Van zelfevaluatie tot certificering
TIP
Kijk geregeld in de spiegel. Zijn er herleidbare processen ingericht om duurzame opslag, duurzaam beheer en duurzame toegang van geselecteerd digitaal erfgoed te waarborgen? Kan certificering van het digitale archief bijdragen aan het afdoende beheersen van de risico’s op informatieverlies?
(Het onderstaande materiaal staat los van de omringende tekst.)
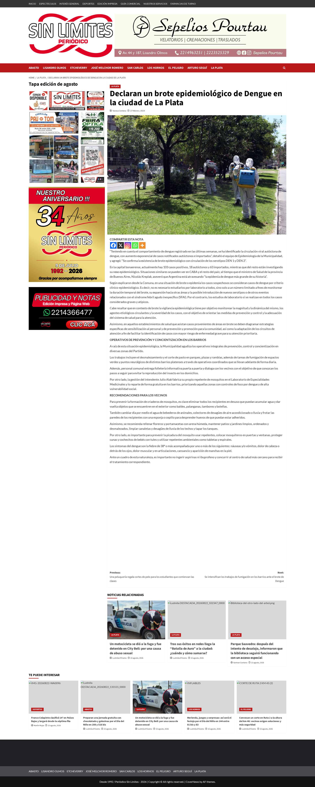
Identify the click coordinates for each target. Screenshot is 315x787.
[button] (284, 68)
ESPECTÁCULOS (47, 3)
De spiegel van (zelf)evaluatie
Het is belangrijk dat een digitaal archief de zaken op orde heeft. Daarmee bedoelen we dat er herleidbare processen zijn ingericht om duurzame opslag, duurzaam beheer en duurzame toegang van geselecteerd digitaal erfgoed te waarborgen. Alleen op die manier kan een organisatie risico’s beheersen en informatie meenemen door de tijd heen.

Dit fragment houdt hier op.